Because nobody, prior to a few years ago was saying and platforming that SSA is like the man born blind. No Presbytery was judging, until a few years ago, that an illicit desire is not sin itself until one actually lusts for it. Nobody, until years ago was not only adopting Roman Catholic views on sin but promoting conferences within our Churches that outsourced sanctification about a particular lust to a conference of notionally Reformed and other semi-Pelagian (including Roman Catholic) views on sanctification.
No minister who was mortifying his lust previously stood up and said that the Church is wrong to encourage Christians not to identify as homosexuals.
In other words, the thing that changed was a controversy and controversy demands a response. It doesn’t demand a generic response.
Nobody was saying it was OK to be inhospitable. Nobody was arguing that being racist isn’t sinful until you act on it.
If people ask why it seems we are targeting SSA, it is because there are some who, by their words, have denied that it is lust that is corruption that is flesh.
We do not need statements that God loves SSA people because we have always believes that God loves sinners who are, by nature, objects of wrath. We believe the Gospel is for sinners and that the Good News is that all our sin is dealt with both in terms of guilt as well as power.
It is the false teaching that remains that needs to be rooted out that places certain lusts and sinners in a bubble all their own that imagines that when we’re addressing sinners in general and one of the aspects of the sinful corruption is brought up that they don’t see themselves as the Scriptures see them.
So the second answer to why they feel targeted is the false teaching that they are sui generis. They are not unicorns. They are not unique. They are sinners and we need to double down on our doctrine of sin and sanctification.
There are many ministers who are mortify their SSA lust and have done so for years.
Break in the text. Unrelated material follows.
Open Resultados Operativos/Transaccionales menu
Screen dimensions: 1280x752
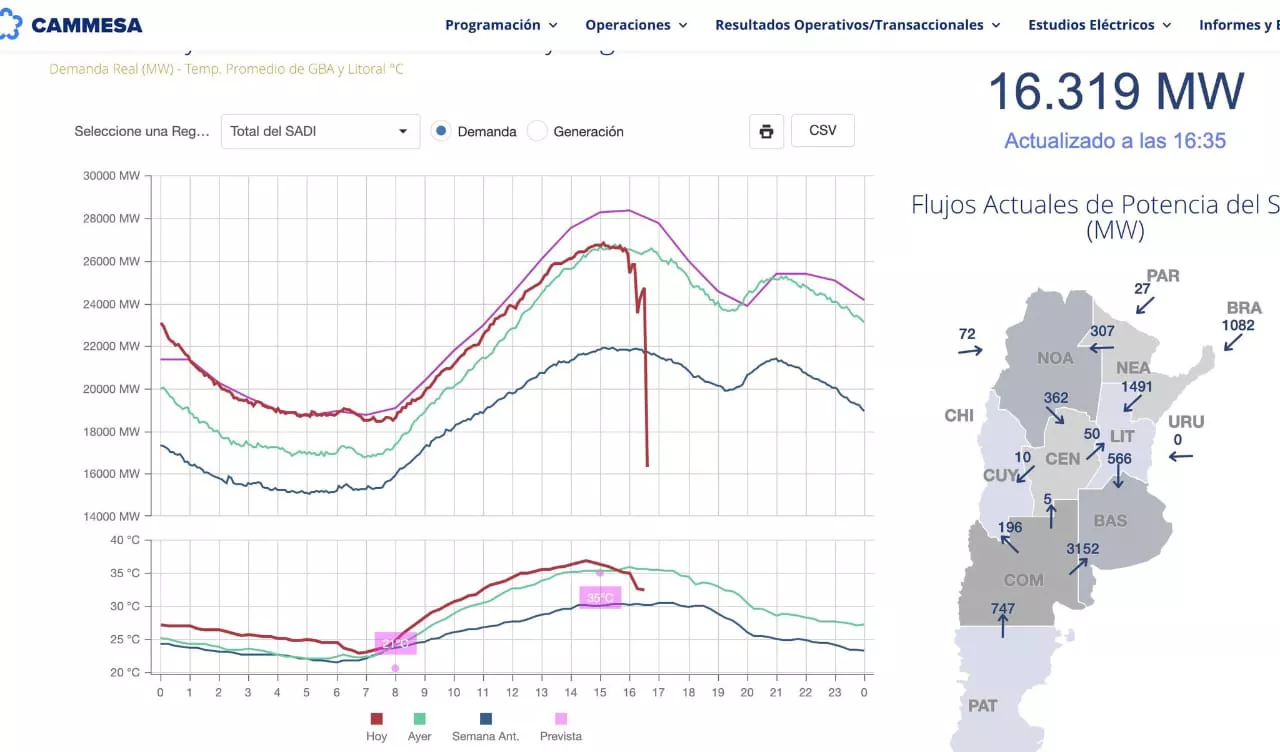857,25
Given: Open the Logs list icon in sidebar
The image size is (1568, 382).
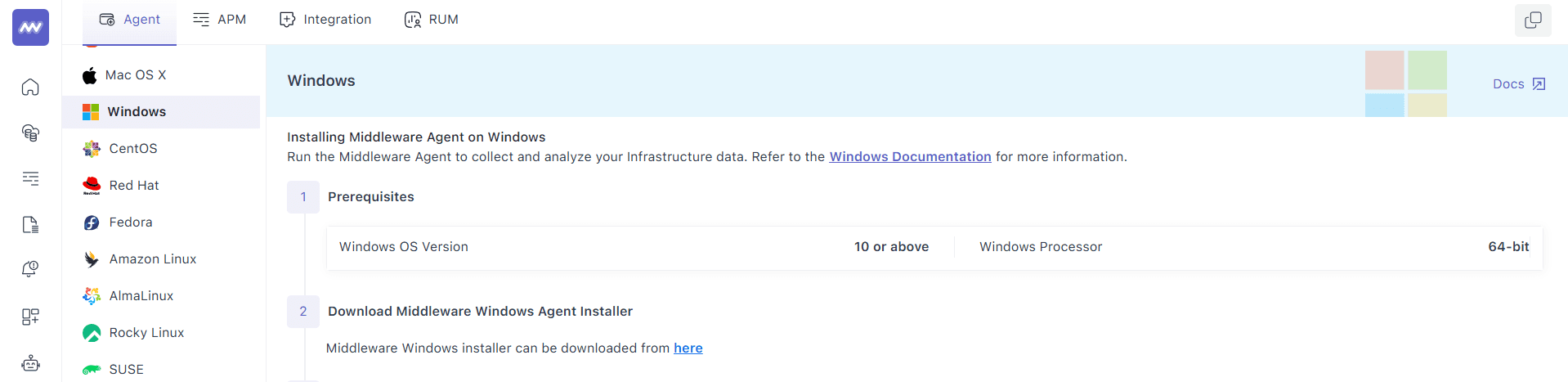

They understand it is lust and they understand they are MEN. They don’t stand apart from other men and tell others that they are unicorns. They are men who go to those who are spiritual to confess and receive help with their struggles (Gal 6:1). They don’t parade themselves as standing outside sinners united to Christ but within the assembly of those are daily putting the old man to death and putting on Christ.
Thus, as a Christian Church, we only recognize those who stand in solidarity with us as sinners in Christ and not those who continue to confound or dissemble as teachers who will be held to account for letting little ones stumble and convincing them that flesh is not flesh and sin is not sin but some third thing that is neither simply a man nor woman but some other I know not what in a confused culture.